Since nuclear export of Rev protein is essential for HIV proliferation, we have been engaged in search for inhibitors for nuclear export of Rev to disclose new anti-HIV seeds. Consequently, 1'-acetoxychavicol acetate (ACA, 1) was isolated as an active principle by using fission yeast expressing Rev-NES-contained protein and confirmed to inhibit proliferation of HIV-1 virus. Furthermore, the mechanism of action of 1 was revealed to bind to the cystein-529 in CRM1, the receptor of nuclear export signal (NES) in Rev, by the competitive experiment in the presence of the biotinylated leptomycin B probe (2).

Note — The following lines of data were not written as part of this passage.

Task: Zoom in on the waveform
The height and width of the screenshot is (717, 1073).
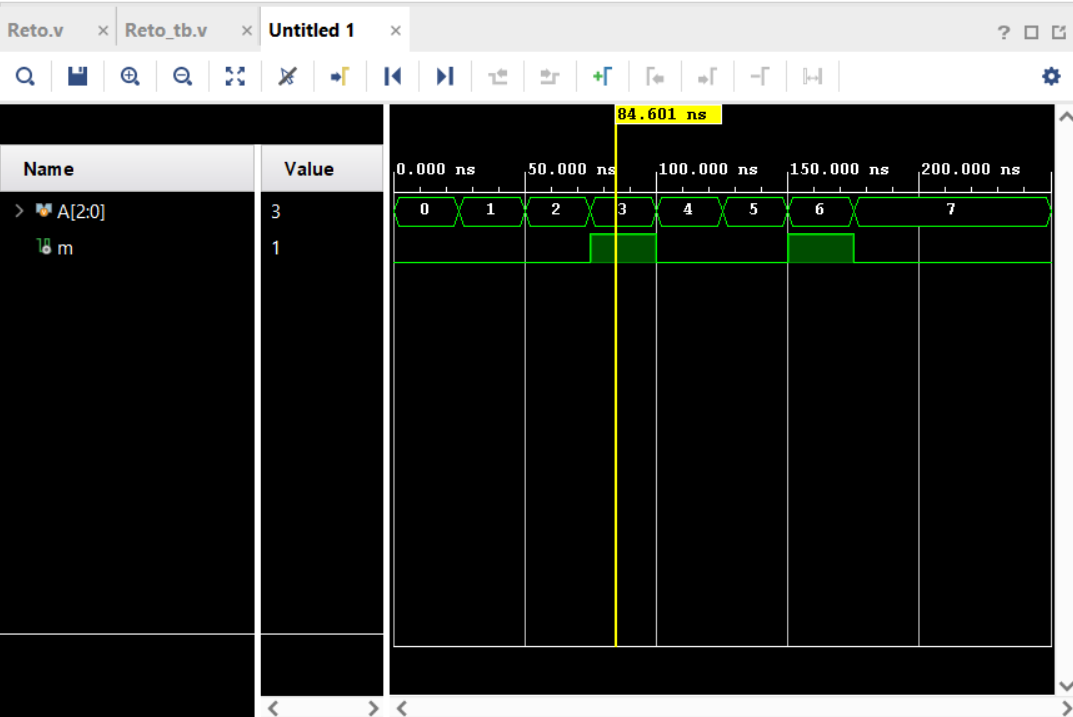Action: pyautogui.click(x=130, y=76)
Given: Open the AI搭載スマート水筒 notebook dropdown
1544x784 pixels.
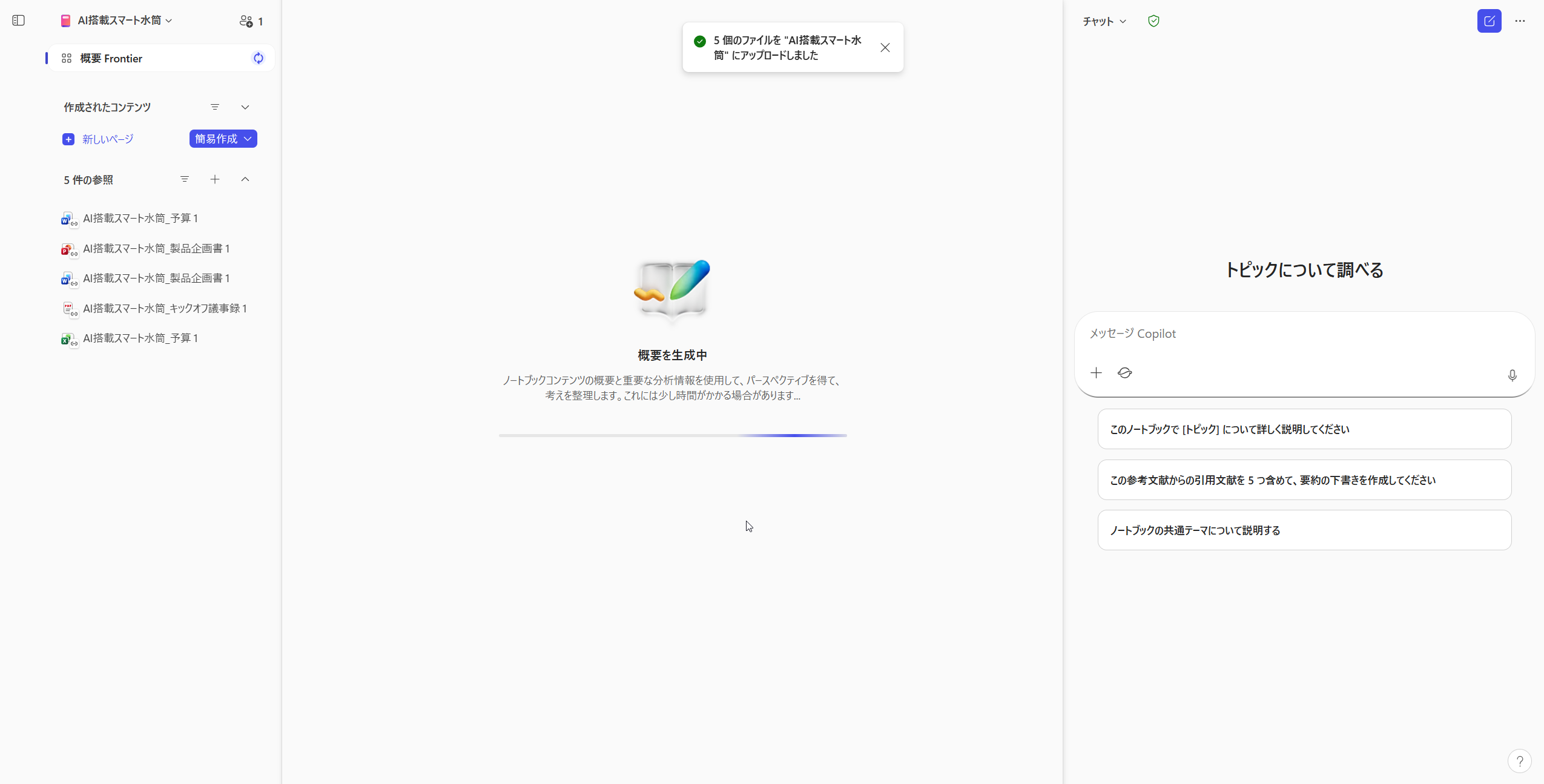Looking at the screenshot, I should pyautogui.click(x=169, y=20).
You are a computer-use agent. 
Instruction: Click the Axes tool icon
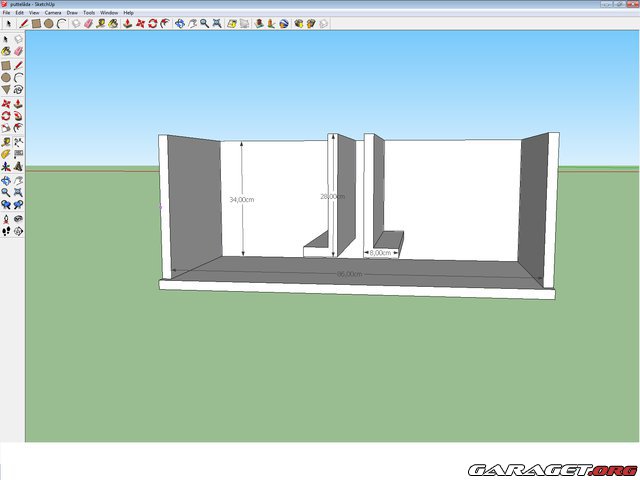tap(6, 166)
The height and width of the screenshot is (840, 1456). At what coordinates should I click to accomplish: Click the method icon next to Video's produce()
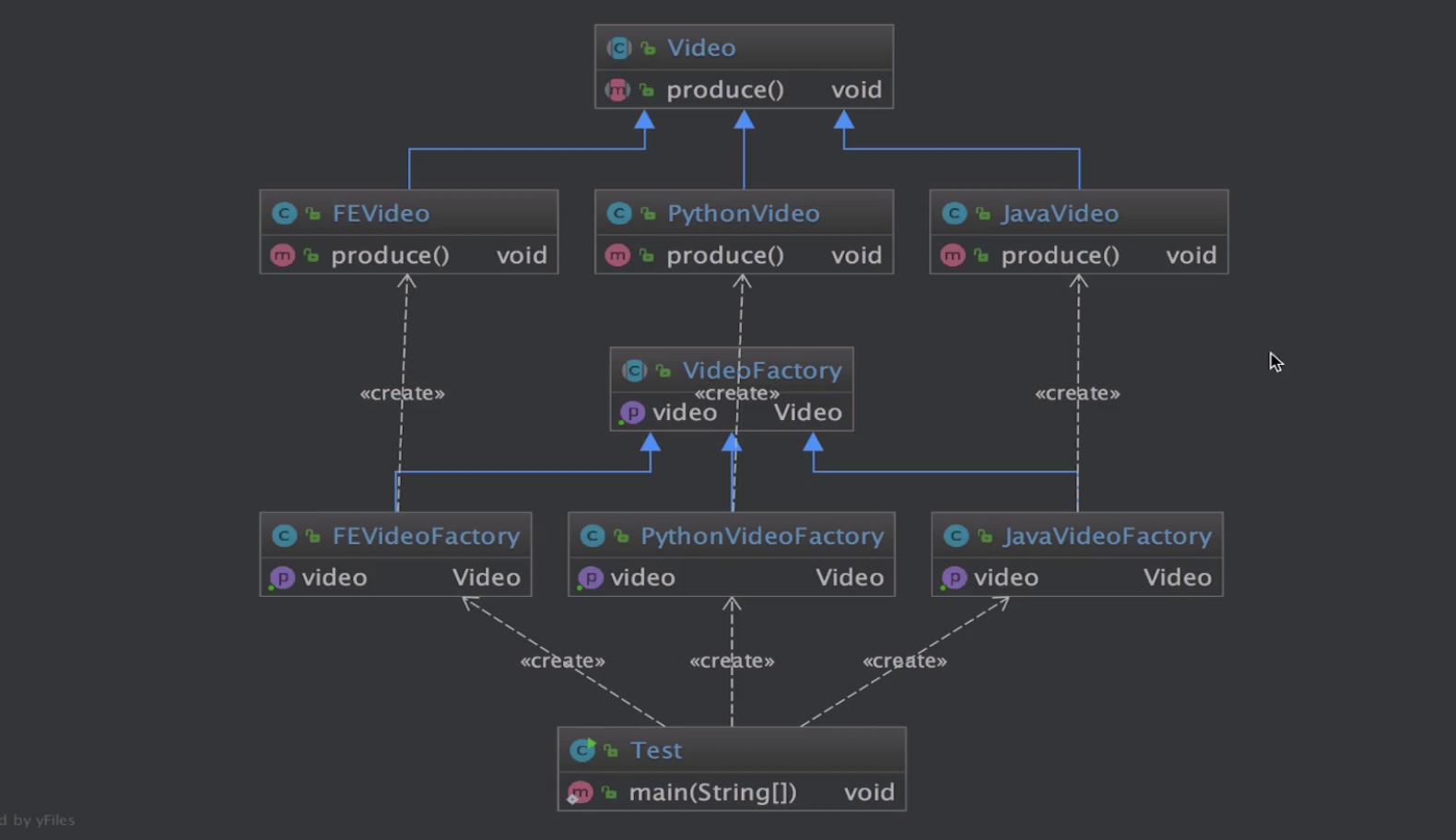(x=617, y=89)
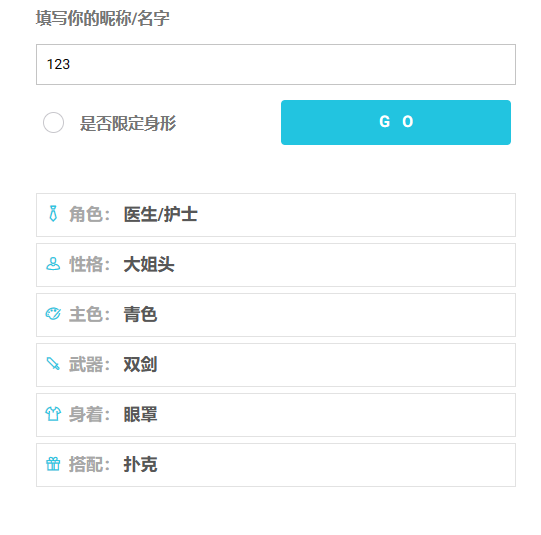The width and height of the screenshot is (541, 535).
Task: Click the sword icon beside 武器
Action: [53, 364]
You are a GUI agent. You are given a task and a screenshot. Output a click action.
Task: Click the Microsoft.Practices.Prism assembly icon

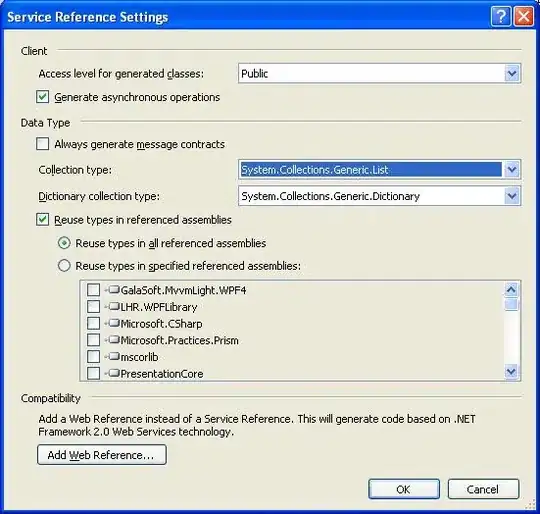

Reactants of 1 and N-acetyl-L-cystein methyl ester established 1-acetoxy-2-ene moiety as the binding site of cystein-529 in CRM1. Analysis for structure activity relationship by synthetic analogs disclosed the hydrolysis of functional group at 4-OH in 1 to be essential for bioactivity of 1. Based on the plausible mechanism of action of 1 wih Cys-529 in CRM1, activation energy to crucial transition state by molecular orbital calculation was found to be correlated with nuclear export inhibitory activity of ACA analogs. Halogenated ACA analogs designed from this calculation showed more potent activity than 1. On the other hand, homology modeling of hCRM1 by folding recognition method was performed. Interaction energies between ACA analogs and hCRM1 were shown to be correlated with bioactivity of ACA analogs. Functional groups at 1'-C positions of ACA analogs were assumed to affect interaction energy with hCRM1 by docking study. ACA analogs possessing 1'-O-acyl or 1'-O-carbamoyl functions exhibited lower interaction energy and more potent activity than 1. Furthermore, we developed assay systems to evaluate inhibitory activity for nuclear export of Rev in HeLa cells. Synthetic ACA analogs based on these rational designs showed more potent activity than 1 in HeLa cells as well as in yeast system.